Annega nel fiume Oglio per sfuggire a un agguato, 24enne condannato a 16 anni di carcere per omicidio

È stato condannato a 16 anni di carcere Oussama El Messky, il 24enne accusato dell'omicidio di Abdelilah Soiyt, annegato il 12 aprile 2025 nel fiume Oglio a Pontoglio (in provincia di Brescia). La pm Benedetta Callea aveva chiesto per l'imputato una condanna a vent'anni di reclusione, ma il giudice ha concesso le circostanze attenuanti generiche e un ulteriore sconto, oltre a quello di un terzo previsto dal rito abbreviato.
Dall'omicidio alla condanna
Stando a quanto ricostruito nel corso delle indagini, Soiyt si era tuffato nelle acque del fiume per sfuggire a un agguato organizzato da El Messky per punire "uno sconfinamento" nella sua piazza di spaccio. Insieme al 24enne c'erano altre persone, che avrebbero rincorso Soyt lanciandogli contro pietre, bottiglie ed esplodendo colpi d'arma da fuoco.
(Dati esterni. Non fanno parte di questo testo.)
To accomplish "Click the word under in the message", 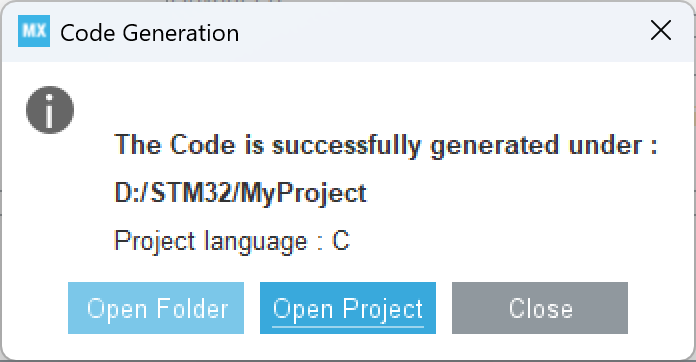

Ad allertare i soccorsi quella sera furono stati tre pescatori: riferirono di aver visto un giovane (cugino di Soyt) uscire dall'Oglio, dicendo che in acqua c'era ancora "suo fratello" e che aveva bisogno di aiuto. Il giorno seguente fu rinvenuto il cadavere del 32enne di nazionalità marocchina a tre metri di profondità. Successivamente, il cugino e un altro testimone hanno aiutato i carabinieri a ricostruire quanto accaduto.
Oggi, a più di un anno di distanza dai fatti, si è chiuso il processo per omicidio a carico di El Messky con una condanna a 16 anni di carcere per l'imputato. La sentenza dovrà essere motivata e potrà essere impugnata in appello sia dalla difesa sia dalla procura.